Members of the Civil Service Employees Association on Friday rejected a tentative agreement that union officials reached with Erie County last month.

It was the third straight time that members of Erie County government’s largest union said no to a negotiated wage and benefits package. CSEA-represented county employees have been working without a contract since the previous contract expired in 2006.

“We brought the tentative agreement to our membership, and they have spoken by voting 1,296 no votes to 570 yes votes,” CSEA Erie County Local President Joan Bender, said in a prepared statement Friday.
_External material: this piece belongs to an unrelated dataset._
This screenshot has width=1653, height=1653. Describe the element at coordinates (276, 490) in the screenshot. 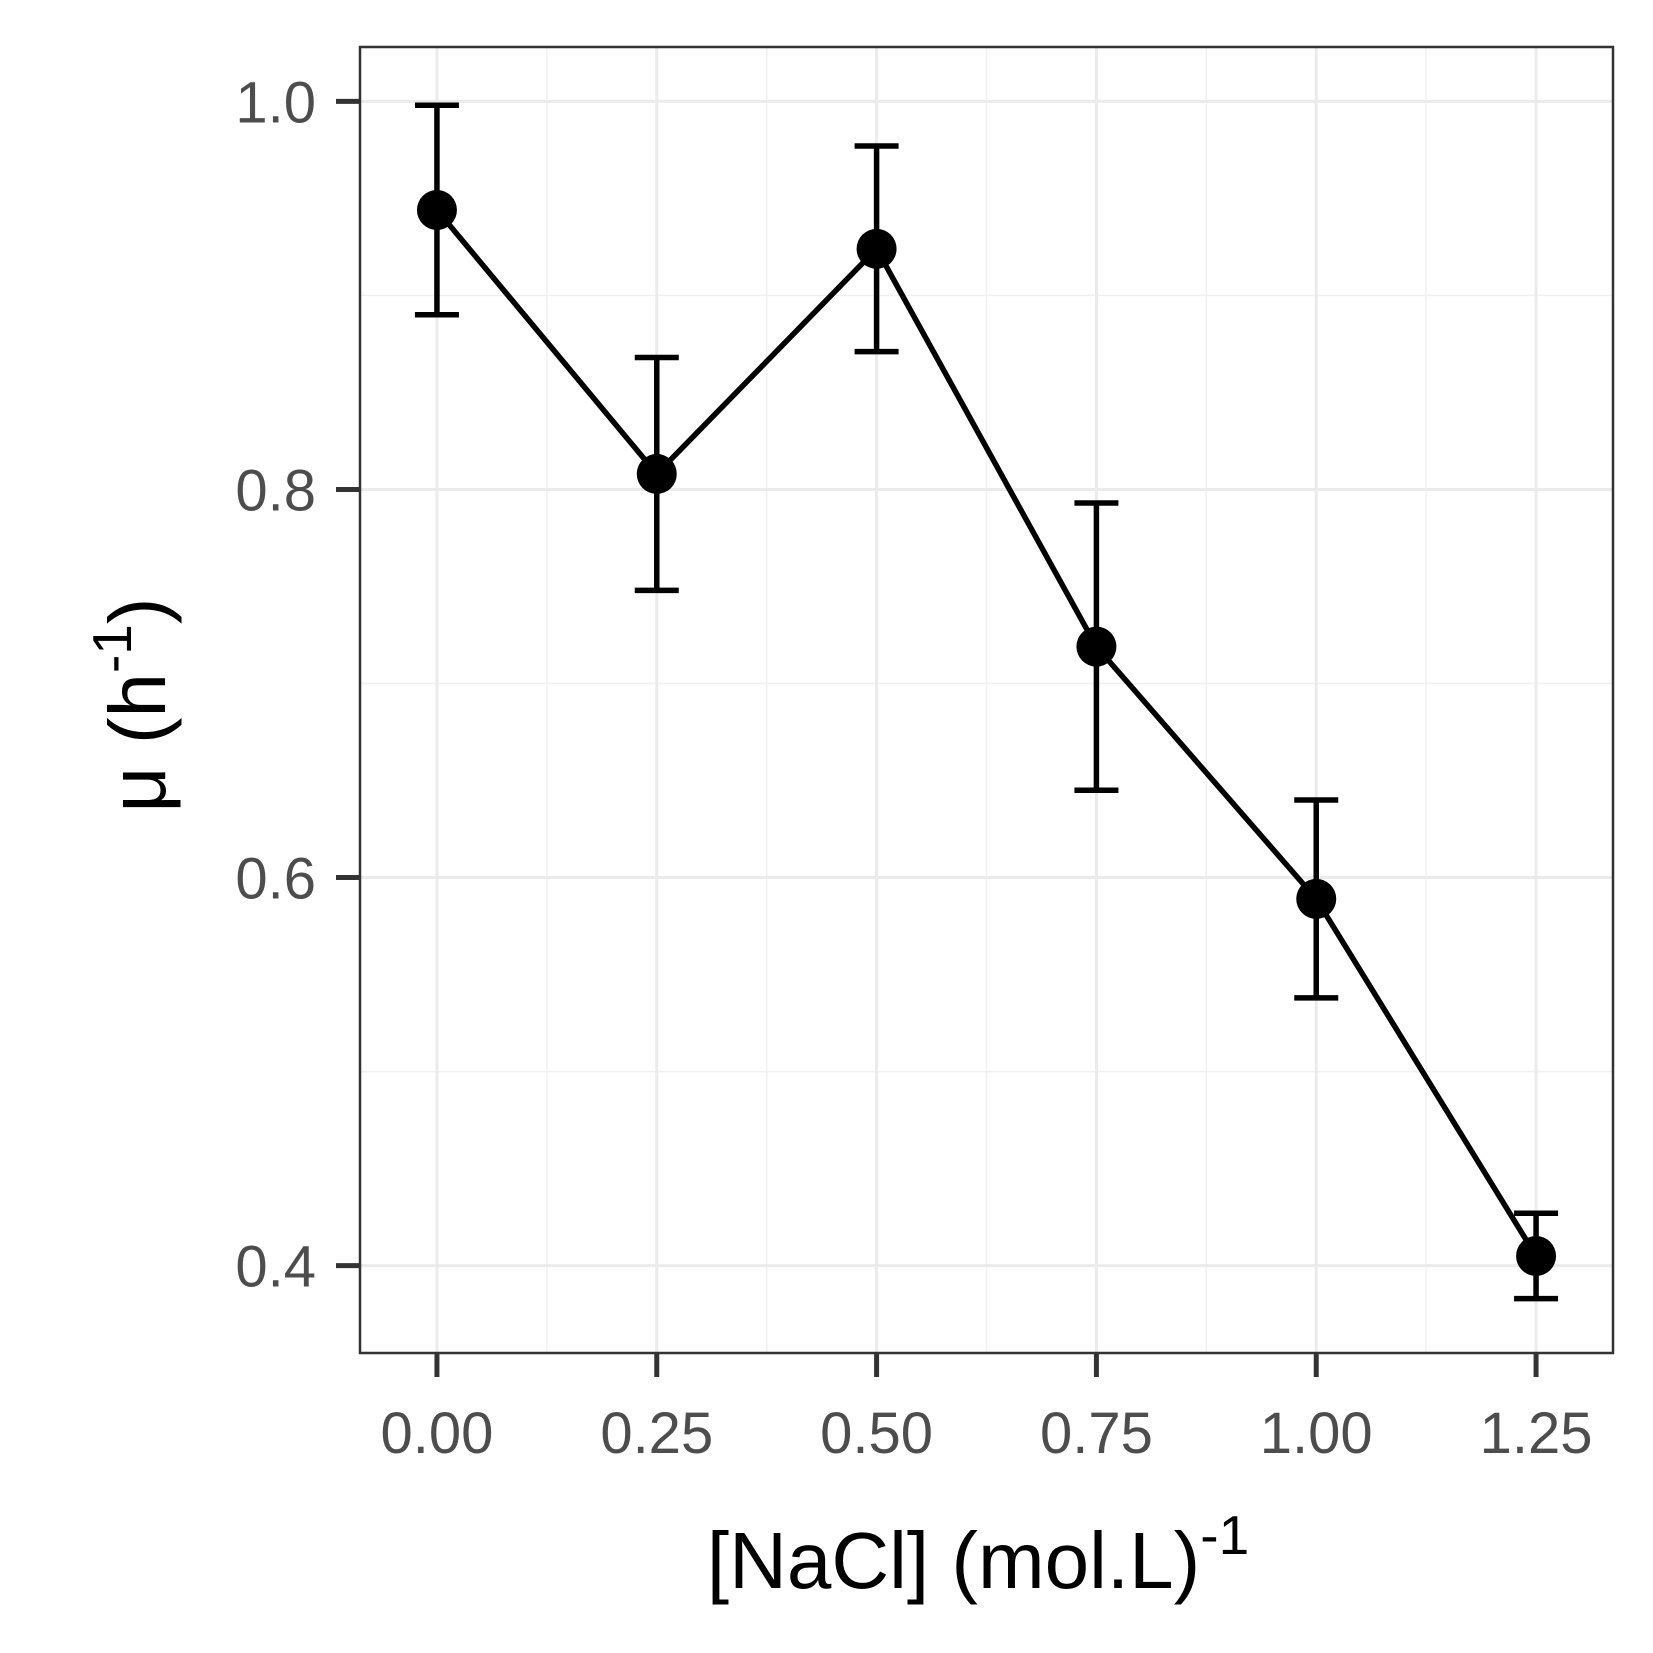

I see `y-tick-label: 0.8` at that location.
The rejected agreement would have provided a total of 11.5 percent in raises over a five-year period but would have required current county workers to pay 7.5 percent of their health care premiums starting in 2017. Employees hired after the ratification of the agreement would have had to contribute 15 percent of the cost of their health insurance.
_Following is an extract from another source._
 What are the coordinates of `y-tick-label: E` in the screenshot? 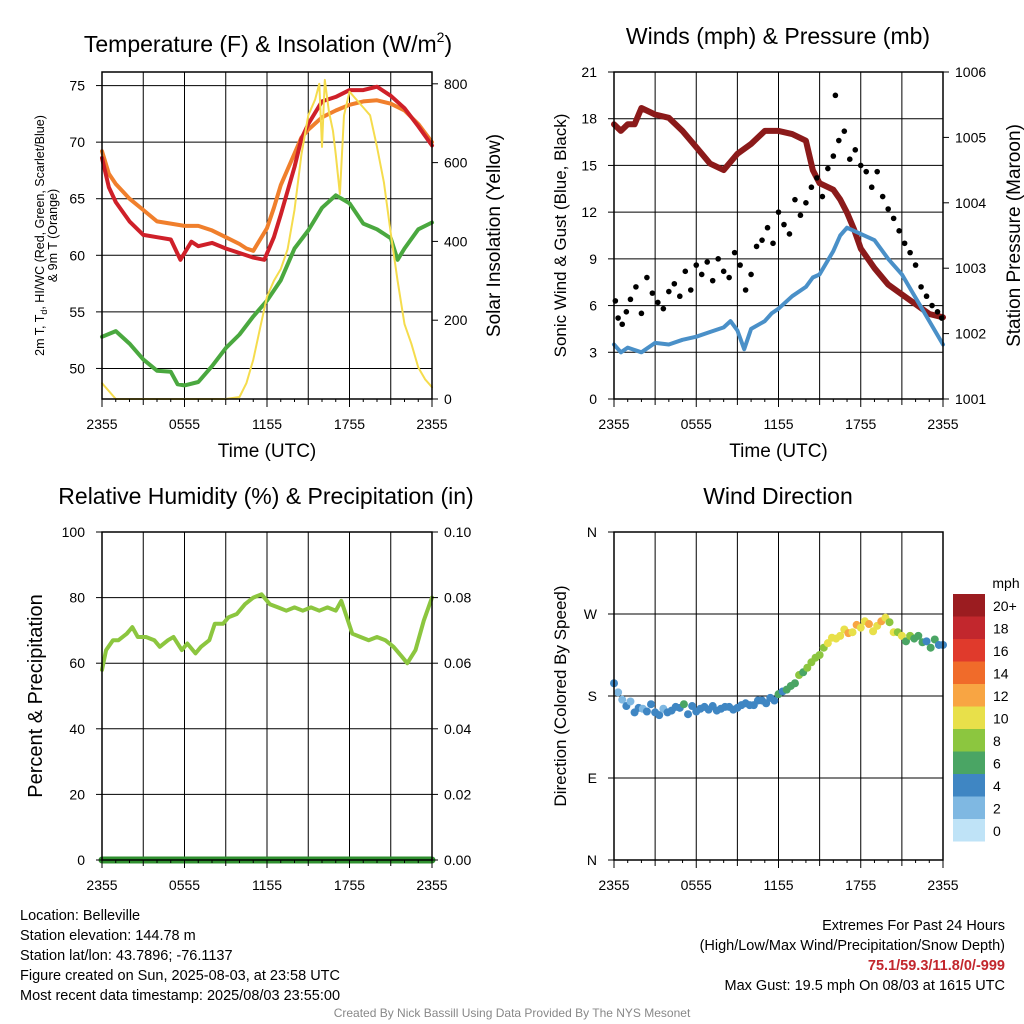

Erie County Executive Mark C. Poloncarz, in a written statement Friday, expressed his disappointment in the results of ratification vote. “I am disappointed that this tentative agreement has been rejected. This is the third time that a tentative agreement has been rejected by this bargaining unit, once under the prior administration and now twice with my administration. I will be discussing next actions with Director of Labor Relations David Palmer and others,” Poloncarz said.
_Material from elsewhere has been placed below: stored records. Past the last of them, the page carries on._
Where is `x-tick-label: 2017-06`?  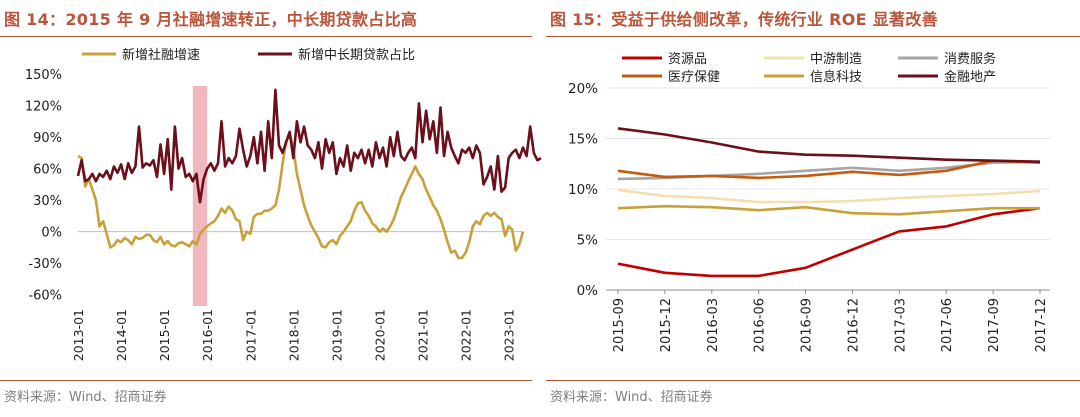 x-tick-label: 2017-06 is located at coordinates (948, 325).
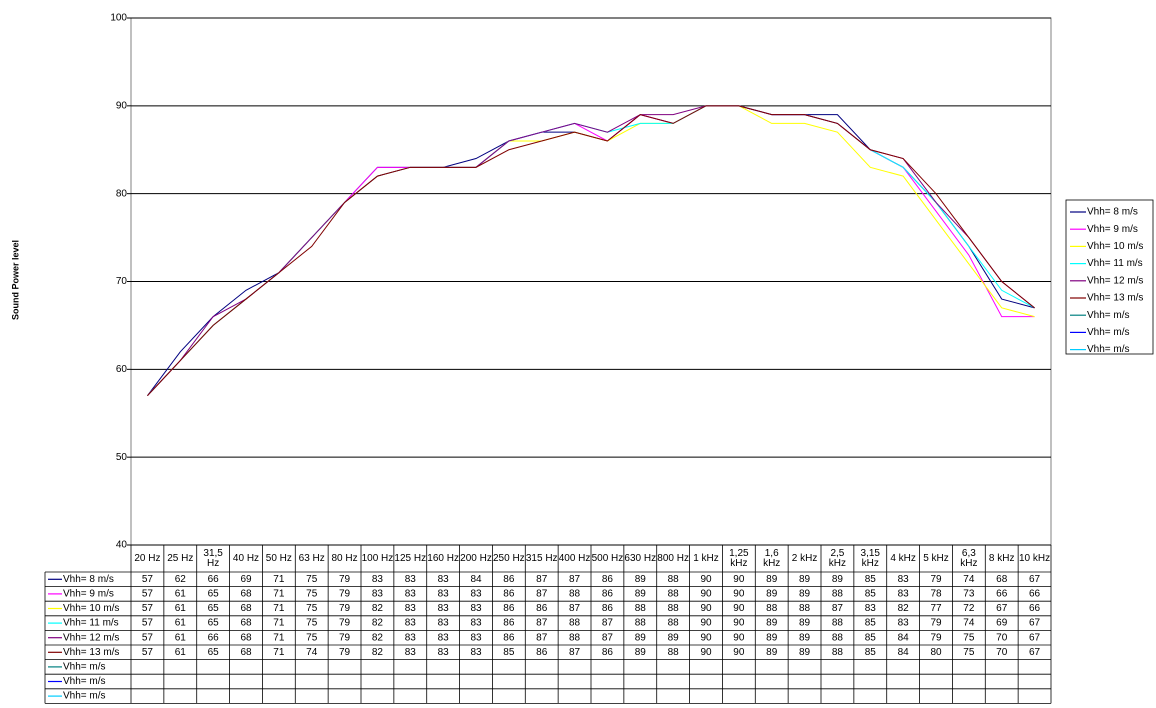  Describe the element at coordinates (91, 624) in the screenshot. I see `table-row-label: Vhh= 11 m/s` at that location.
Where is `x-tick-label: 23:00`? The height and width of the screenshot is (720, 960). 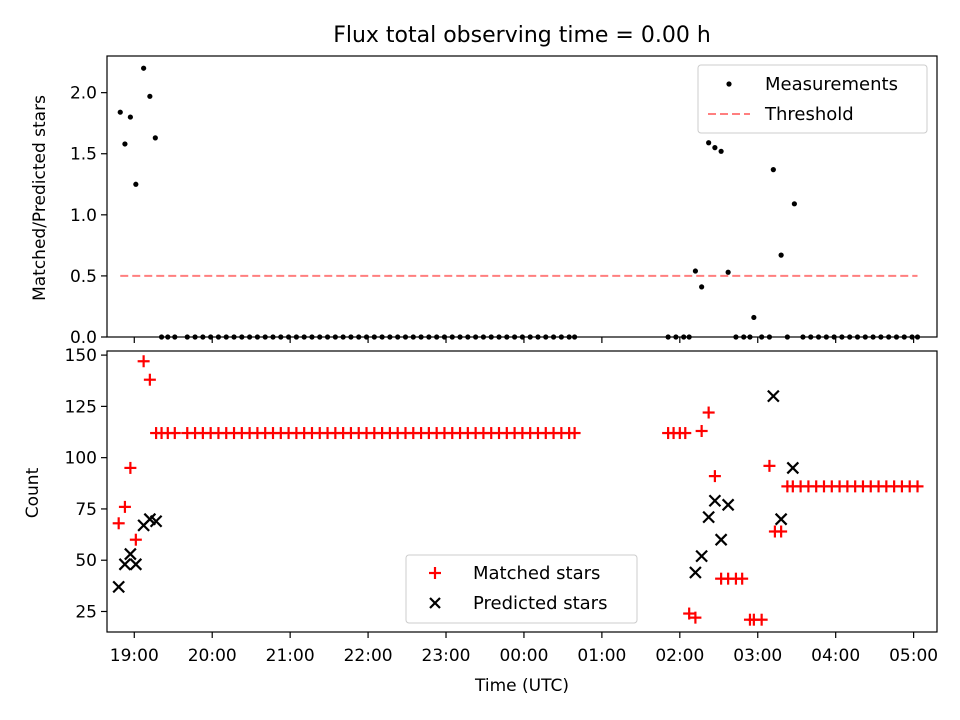
x-tick-label: 23:00 is located at coordinates (446, 656).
County Comptroller Stefan I. Mychajliw noted that, had the agreement been ratified, it would have cost the county about $21 million over the life of the contract. He also issued a prepared statement after Friday’s vote. “The rank and file have spoken. The county should provide workers with raises they deserve and that taxpayers can afford,” Mychajliw said. He applauded the removal of massage and acupuncture benefits from the contract and the inclusion of provisions requiring county employees to pay a share of their health care costs. Also under the agreement, all employees would have lost Election Day as a paid holiday and lost the shorter summer hours beginning in 2014.